Makes sense that these RECs are going to work with 1000 of doctors to meaningfully implement an EMR. Why not have these doctors whom they’ve helped (for free I might add) provide some feedback on the EMR software they implemented. This feedback on its own has little value, but in aggregate could be very valuable and could provide part of the business model for the REC going forward.

Let’s also make clear that even after these EHR RECs do great work and help thousands of doctors we’re still likely to only to be at 50% adoption range. Even if we reach the 70% EHR adoption as some EMR analysts predict, there will still be thousands of doctors that need to implement an EMR. Plus, there are going to be thousands of other doctors who didn’t like the first EMR they implemented and will want information on what other EMR software might be better.

Unfortunately, I see three potential problems with this idea. First, as part of the RECs requirements they have to help so many people. Yes, that means that we’re going to see many RECs obsessing over the number of people they can count on their numbers for the government. It’s just kind of a feature of government grant work. So, RECs will have to tread lightly in what they require from doctors. Remember the RECs are suppose to help the doctors and not the doctors help the RECs. Certainly in a perfect world it should go both ways. Definitely a challenge that RECs can overcome if they are careful in their approach.

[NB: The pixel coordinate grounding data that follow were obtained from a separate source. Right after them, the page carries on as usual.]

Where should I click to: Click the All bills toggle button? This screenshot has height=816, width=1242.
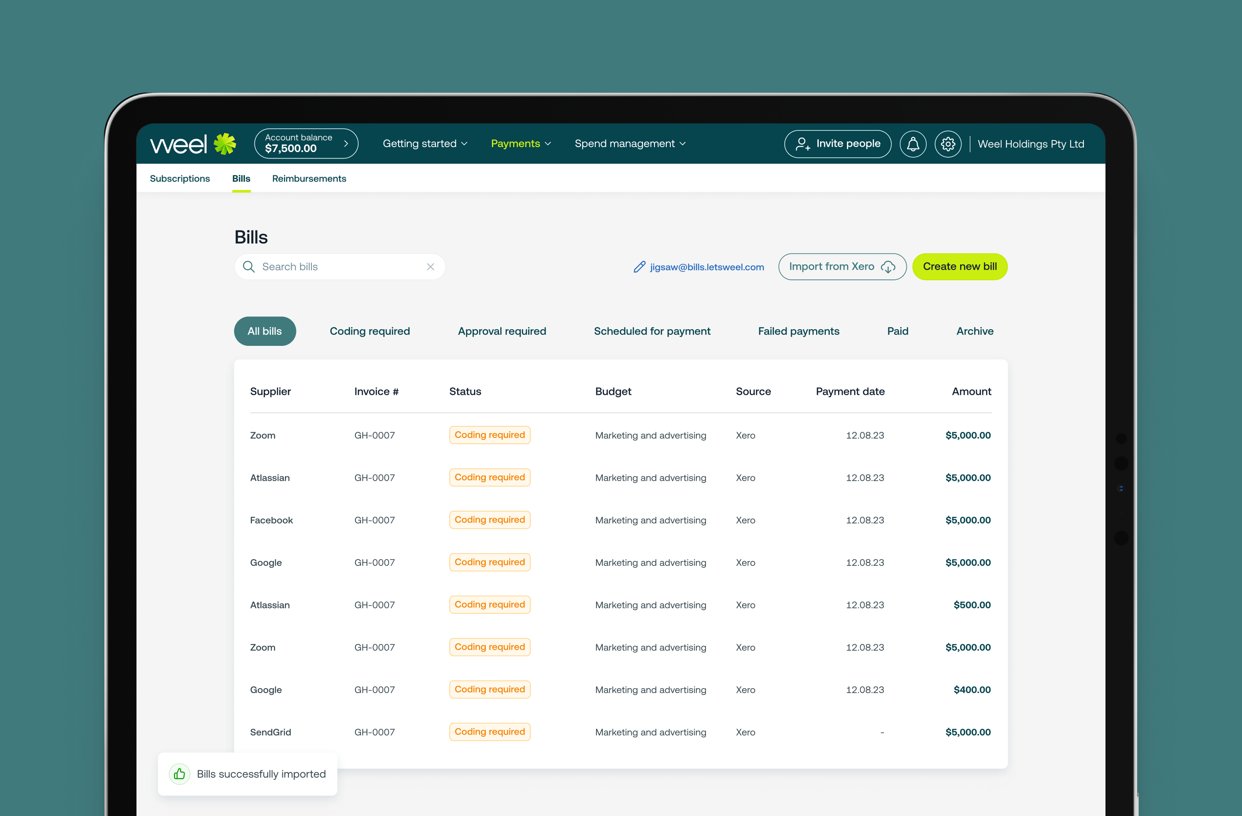click(266, 330)
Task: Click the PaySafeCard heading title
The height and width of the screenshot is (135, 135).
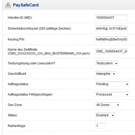Action: [26, 5]
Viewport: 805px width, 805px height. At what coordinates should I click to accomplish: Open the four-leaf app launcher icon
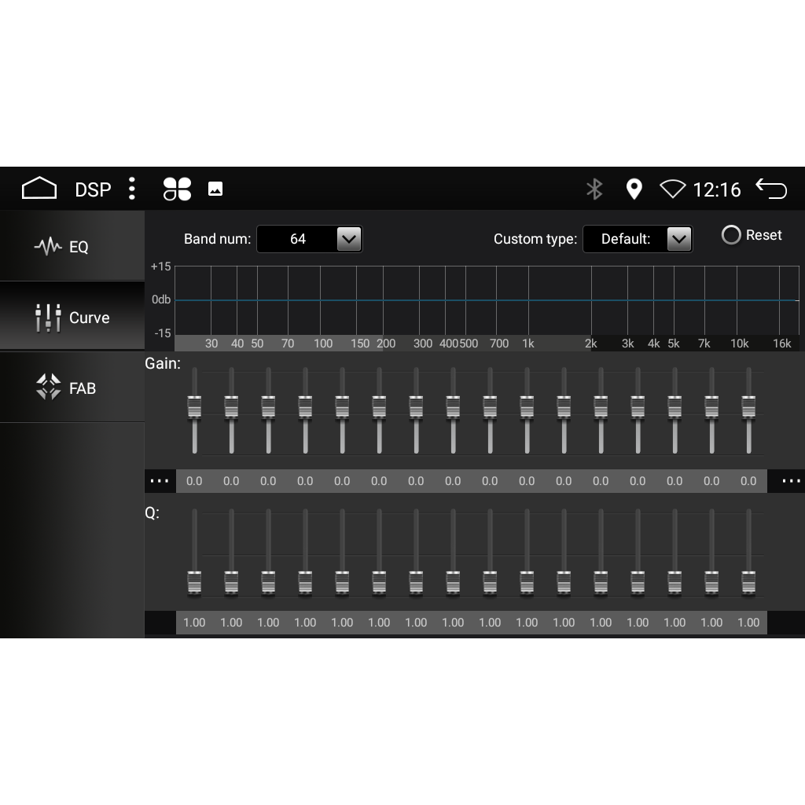pyautogui.click(x=177, y=189)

The second problem is if RECs only end up recommending a small handful of EMR vendors (which sadly it seems many are going to do), then the RECs will only get back feedback for that small handful of EMR vendors. That makes the EMR implementation data much less valuable than if it were spread across a larger number of EMR vendors.

The third problem was something mentioned by Brad who inspired this post. In his comment he talked about many of the current ratings organizations rating based on “under the table offerings rather than credible data.” Sadly, this same thing could happen with RECs. It will depend on if the REC decides that it’s business model is built on the backs of the EMR vendors or on the backs of the credible data they get from the doctors they’ve helped. I could see it going either way.

Of course, this is just one possible business model. I’d love to hear people’s ideas on other sustainable revenue models for these EHR RECs.